OBJECTIF 1:
Reproduisez à l'identique un extrait du texte sur le Sénégal et la Cédéao, en commençant à "La Cédéao descend" et en terminant à "exception va durer.".

★ ★ ★

La Cédéao descend au chevet du Sénégal car une dégradation de la situation pourrait avoir de lourdes conséquences dans une sous-région déjà fragilisée par le terrorisme et l'instabilité politique.

Le Sénégal est dans le voisinage immédiat du Mali, où des groupes djihadistes sont actifs, comme au Burkina Faso et au Niger.

Si jusqu'ici, le Sénégal est resté épargné, l'analyste Pape Ibrahima Kane se demande si cette exception va durer.

"Ces deux ou trois dernières années, il y a eu beaucoup d'affaires de cellules dormantes du terrorisme qui étaient installées au Sénégal et qui ont fait l'objet de jugements. Tout cela montre que ce pays n'est pas à l'abri. Ça vraiment, c'est un problème."

Il y a donc une inquiétude que les groupes terroristes puissent profiter d'une situation de troubles.

Par ailleurs, et dans un contexte de tension avec trois pays du Sahel que sont le Mali, le Niger et le Burkina Faso, la Cédéao compte sur le Sénégal qui est l'un de ses piliers.

★ ★ ★

OBJECTIF 2:
Dans les entrées, modifiez les lignes en commençant à celle qui contient "You are a computer-use agent. Viewport: 846px" et en terminant à celle qui contient "Instruction: Focus the" : remplacez "Max upload speed" par "Max download speed" sans rien changer d'autre. Ne renvoyez que ces lignes.

LES DONNÉES:
★ ★ ★

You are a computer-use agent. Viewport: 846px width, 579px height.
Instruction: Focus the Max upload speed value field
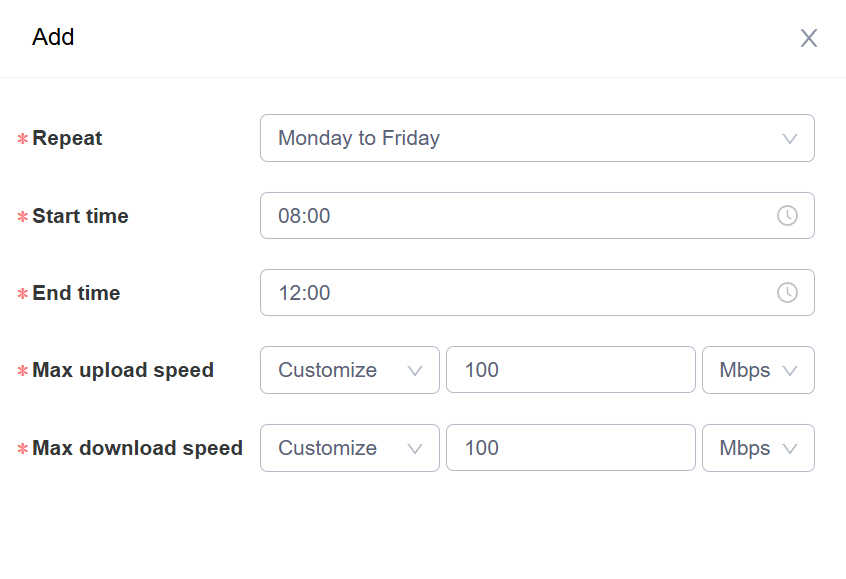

★ ★ ★

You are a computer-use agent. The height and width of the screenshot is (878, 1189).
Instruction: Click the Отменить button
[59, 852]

★ ★ ★

RÉSULTAT ATTENDU 1:
La Cédéao descend au chevet du Sénégal car une dégradation de la situation pourrait avoir de lourdes conséquences dans une sous-région déjà fragilisée par le terrorisme et l'instabilité politique.

Le Sénégal est dans le voisinage immédiat du Mali, où des groupes djihadistes sont actifs, comme au Burkina Faso et au Niger.

Si jusqu'ici, le Sénégal est resté épargné, l'analyste Pape Ibrahima Kane se demande si cette exception va durer.

RÉSULTAT ATTENDU 2:
You are a computer-use agent. Viewport: 846px width, 579px height.
Instruction: Focus the Max download speed value field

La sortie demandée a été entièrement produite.